Id had a couple of trips to the New Forest but my first big trip was to Scotland for 12 days. The aim was to end up on Skye but apart from that, I didn’t have a plan.
Me and Bertha did some serious bonding. I found her limits on hills, she tested my limits on finding suitable places to park up. I only came close to scraping her once, a very narrow swing bridge over the Crinan Canal, she survived unscathed more by luck than judgement.
The first afternoon on Skye was the toughest, she almost didn’t make it up a couple of hills and after she had, I rewarded her with a long rest to cool down and treated myself to a creme egg which I’d been keeping for Easter.
The rest of the week was brilliant, I found a mixture of campsites and wild spots to sleep in. Campsites were the easy option but wild spots were the ones which made having a van worthwhile. I stayed in a waterside carpark of an eco campsite where the owner invited me into her wooden hut house, a clearing on a waters edge seeing the pinkest sunset I’ve ever seen and Staffin harbour where just as I was taking a photo of the grey sky, 5 porpoises came swimming and leaping past.
Skye was beautiful, probably the most remote place I’ve been to, walking for miles and miles and not seeing another soul is both magical and slightly scary. Temperature wise it wasn’t too bad, I didn’t need any heating on and was lucky not to be caught out in any rain all week.

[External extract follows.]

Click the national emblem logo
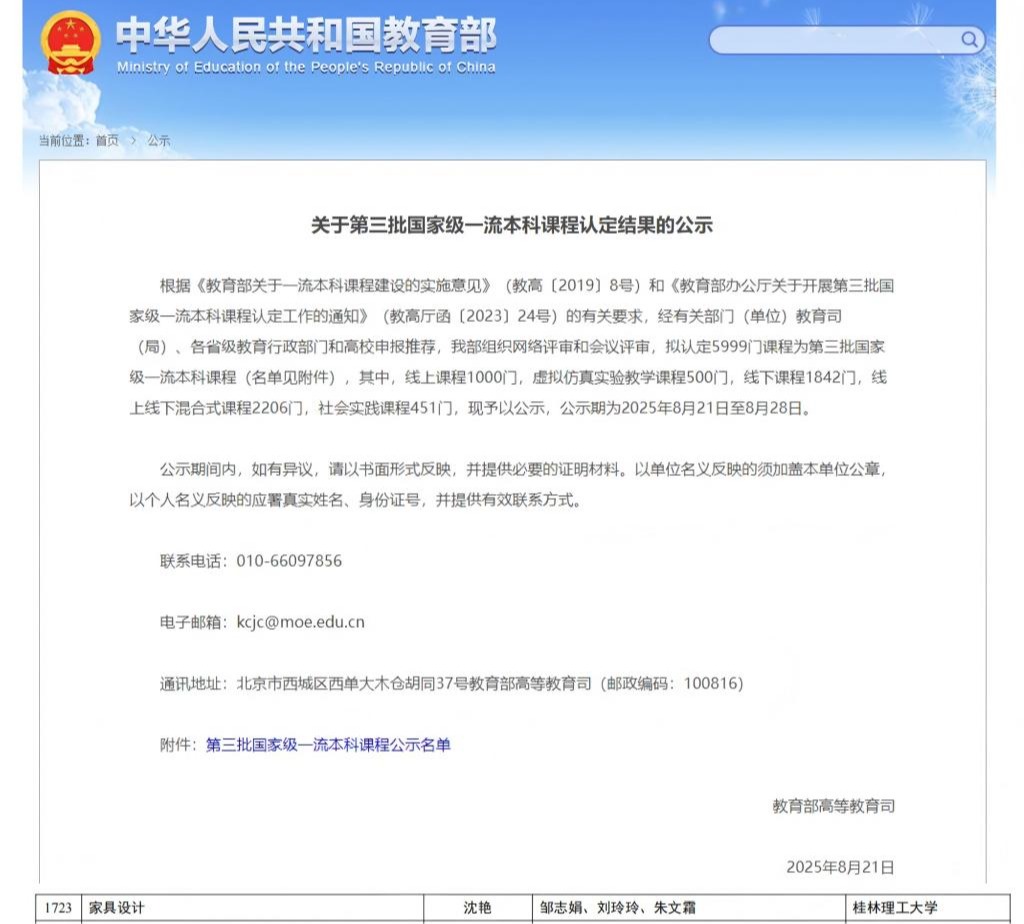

I took a couple of days getting to Glasgow, scaring myself on beautiful hilly roads and even feeling brave enough to go on the Nevis range cable car to play in the snow. Getting to Fort William it felt strange to be back in a busy place, the town is now starting to feel like an old familiar friend. The night to the south of there was the coldest of the trip and it was the only night I really could have done with a heater on, but at -7 I think its OK to feel a bit chilly, it would have been a lot colder in a tent.